UMass Amherst

UMass Amherst Jewish Affairs

Office of Jewish Affairs

Trembling Before God

The hidden lives of gay and lesbian
Orthodox and Hasidic Jews


"Trembling Before G-d" poster

April 7, 2003
UMass Amherst

"Trembling Before God" is a documentary film about gay and lesbian Orthodox Jews and the dilemma they face reconciling their love of Judaism with the Biblical prohibition against homosexuality.

This powerful film by director Sandi Simcha Dubowski shatters assumptions about faith, sexuality, and religious fundamentalism, through its intimate portrayals of Orthodox and Hasidic Jews who are gay or lesbian.

As the film unfolds, we meet the world's first openly gay Orthodox rabbi; closeted, married Hasidic gays and lesbians; Orthodox lesbian high-school sweethearts; and other people, all with complex stories.
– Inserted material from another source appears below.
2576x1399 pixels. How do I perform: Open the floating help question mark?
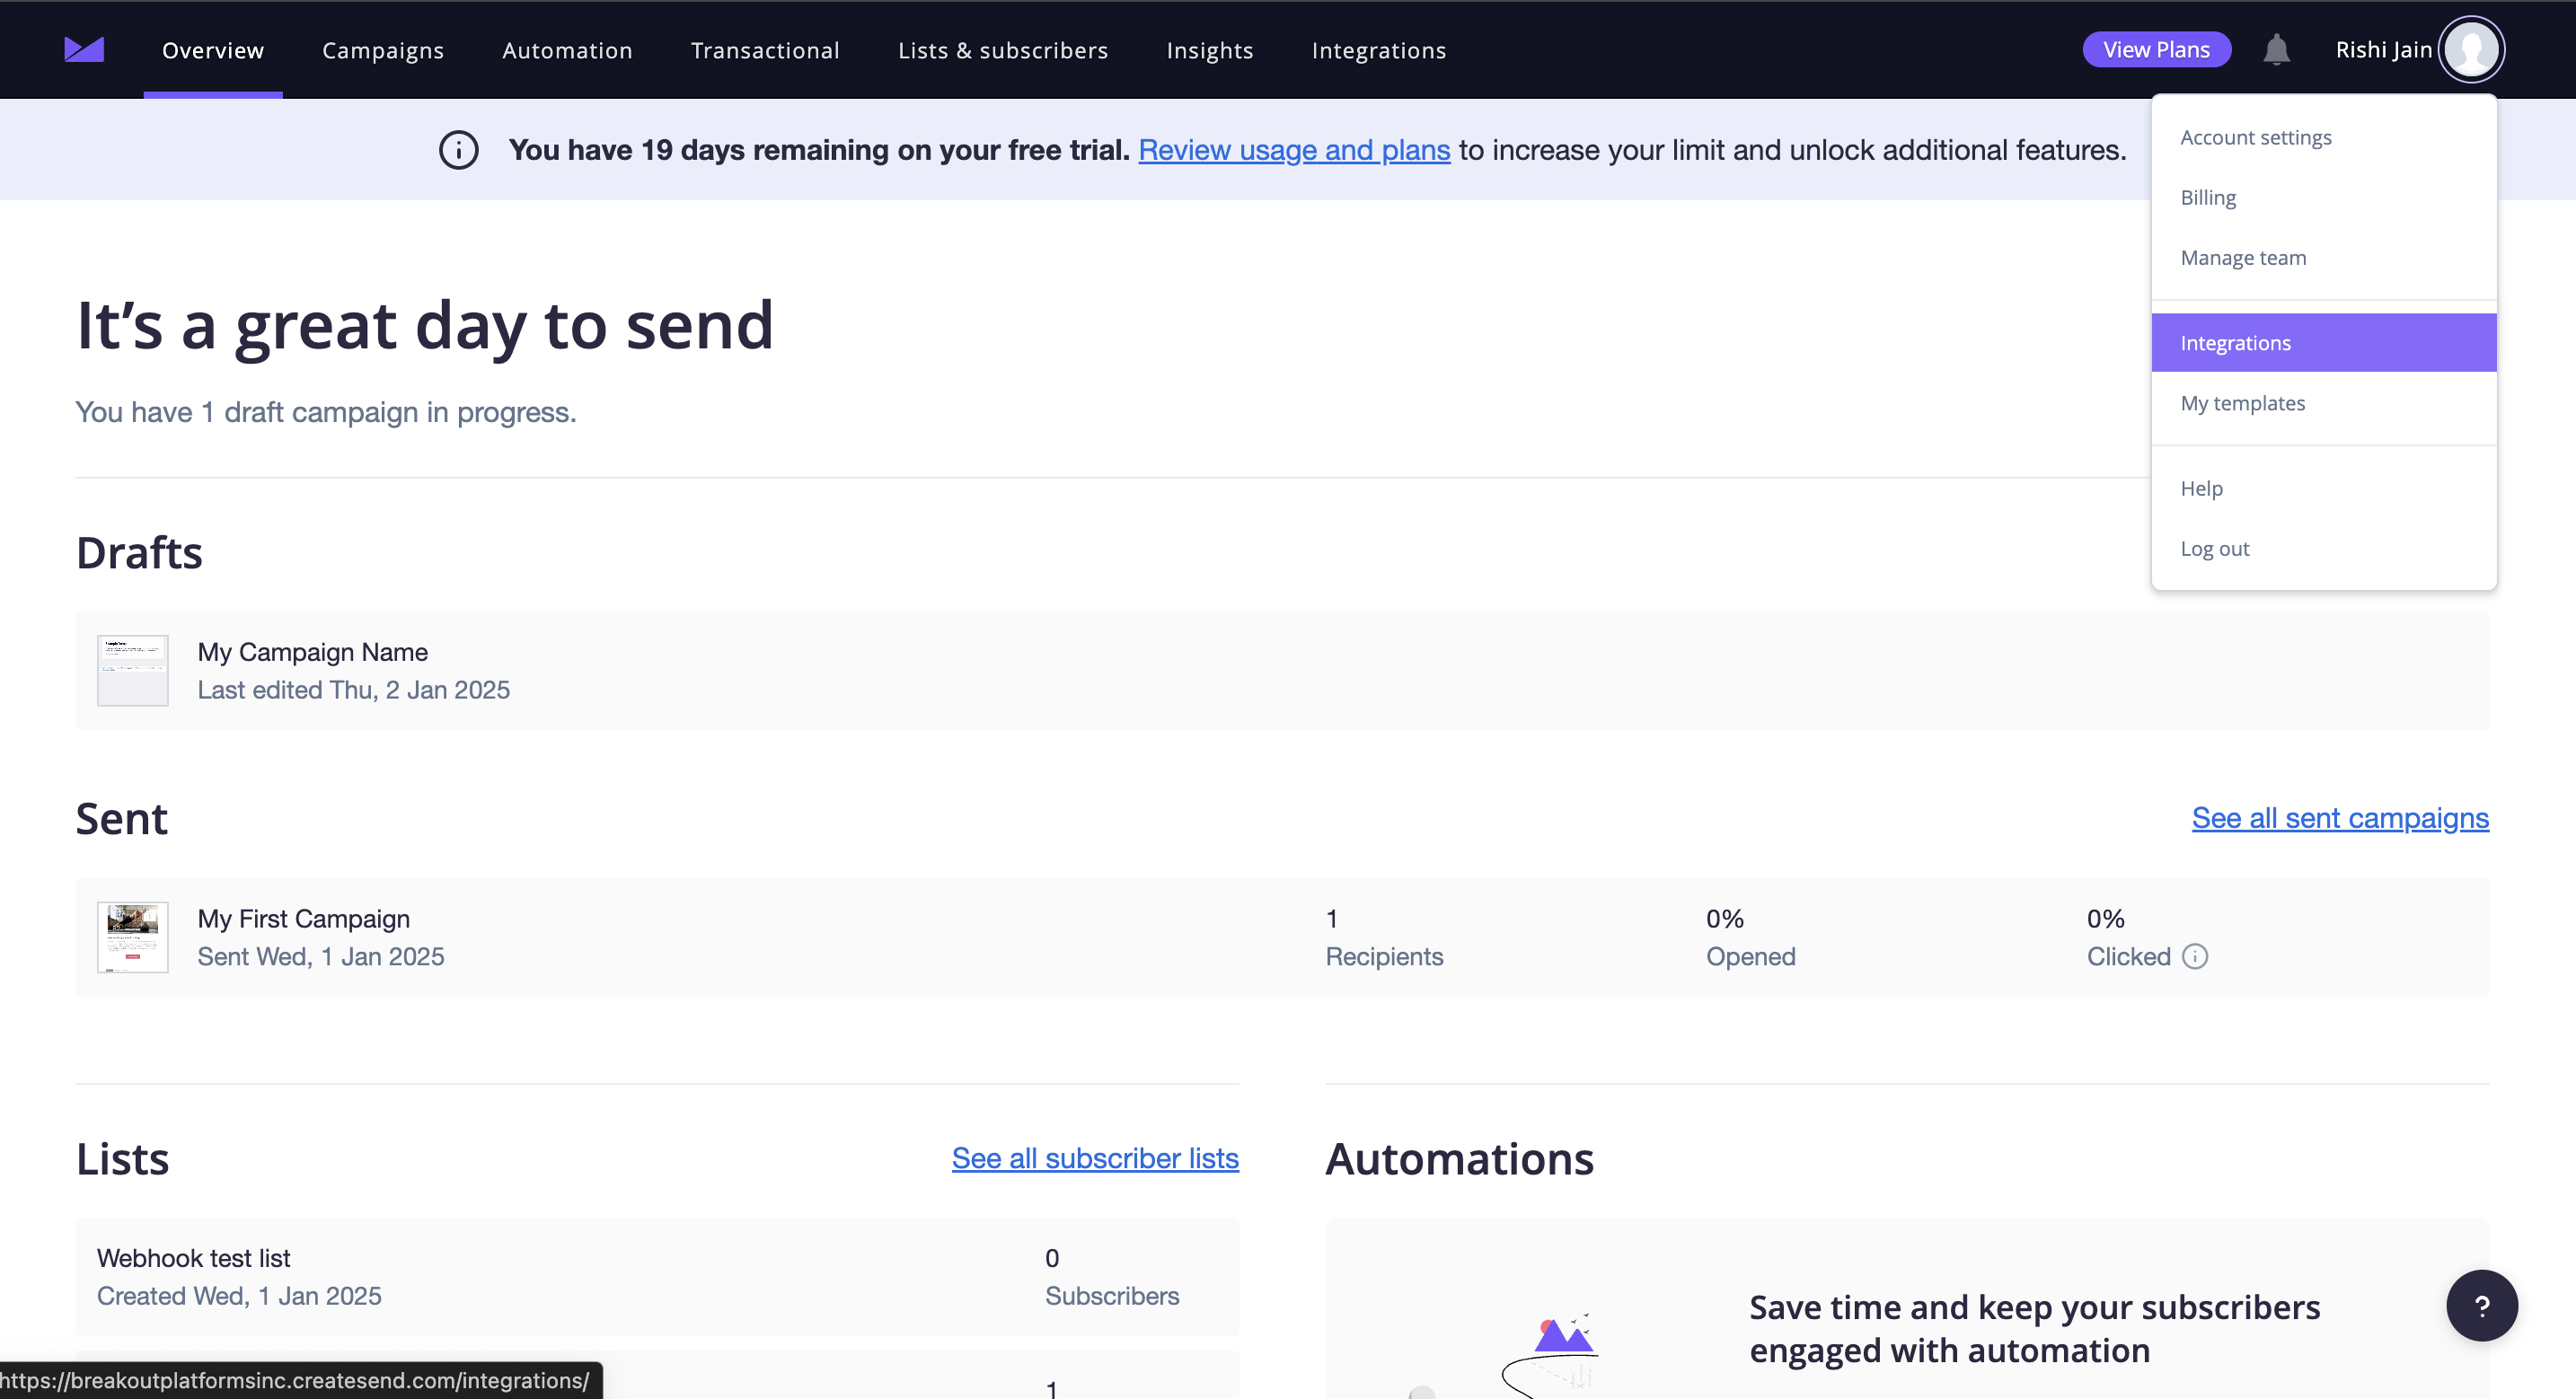click(x=2481, y=1305)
Many have been tragically rejected by their communities, yet with irony, humor, and resilience, they love, care, struggle, and debate with a tradition that is thousands of years old. What emerges is a loving and fearless testament to faith and survival and the universal struggle to belong.
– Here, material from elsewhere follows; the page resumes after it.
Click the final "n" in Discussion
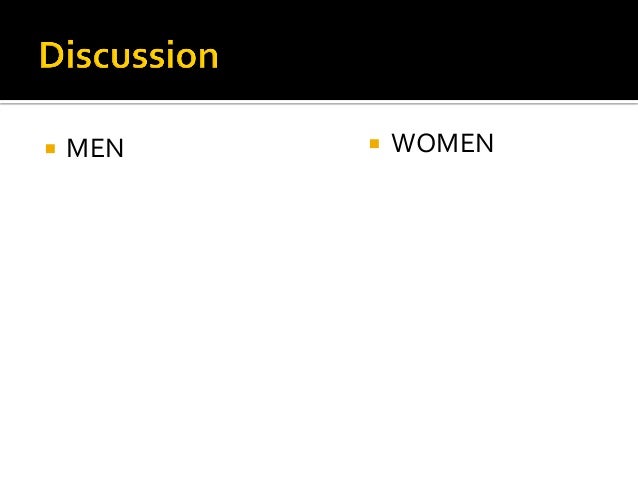The width and height of the screenshot is (638, 479). tap(209, 59)
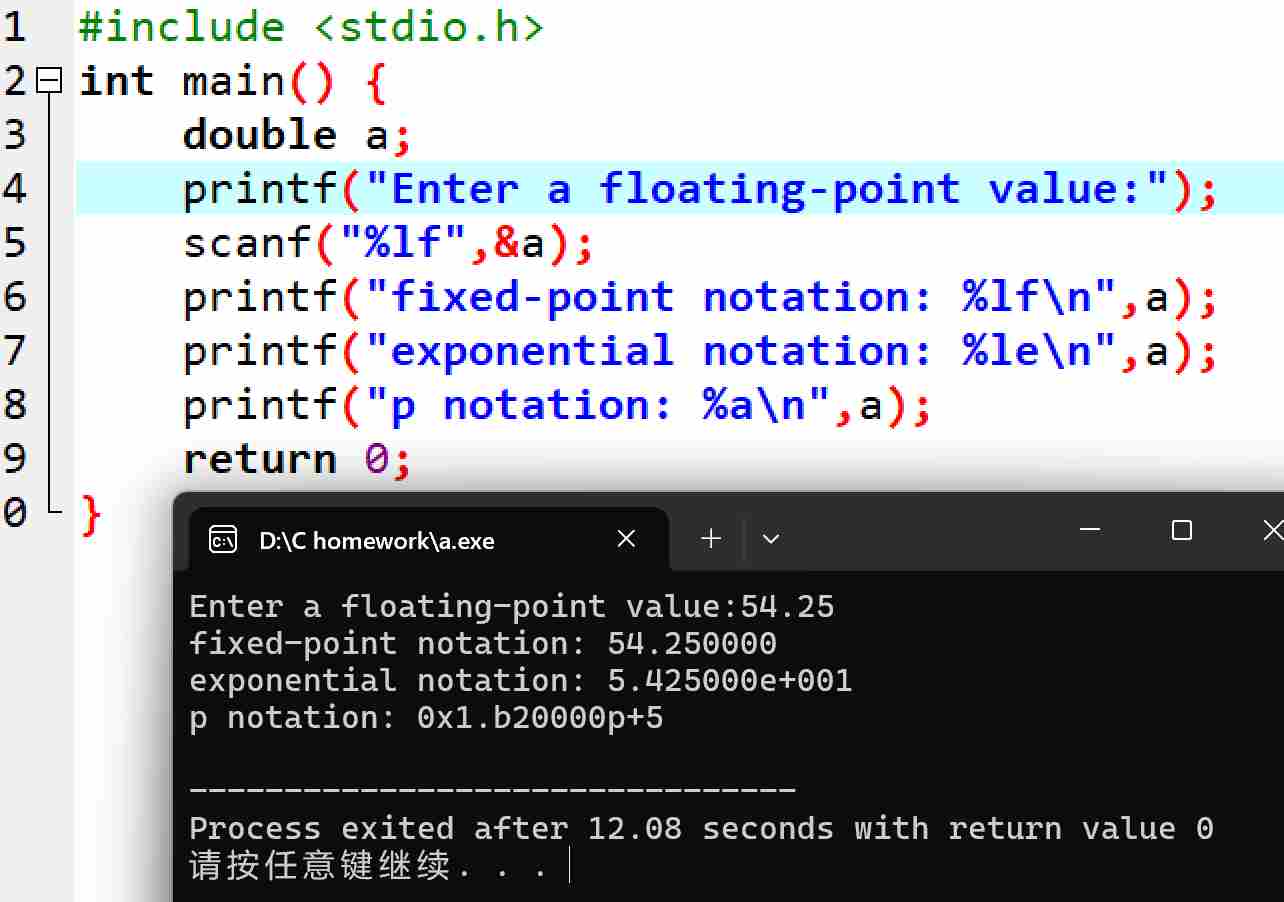Click the "double a;" declaration
The height and width of the screenshot is (902, 1284).
pyautogui.click(x=297, y=135)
Photographed over five years in Brooklyn, Jerusalem, Los Angeles, London, Miami, and San Francisco, "Trembling Before God" is an international project with global implications that strikes at the meaning of religious identity and tradition in a modern world. The film is both witness and catalyst to a historic debate about this issue in Orthodox circles.

The film was followed by a discussion with Rabbi Julie Greenberg, a Reconstructionist rabbi who serves Congregation Leyv Ha-Ir-Heart in Philadelphia.

The program was sponsored by the Office of Jewish Affairs and the Stonewall Center.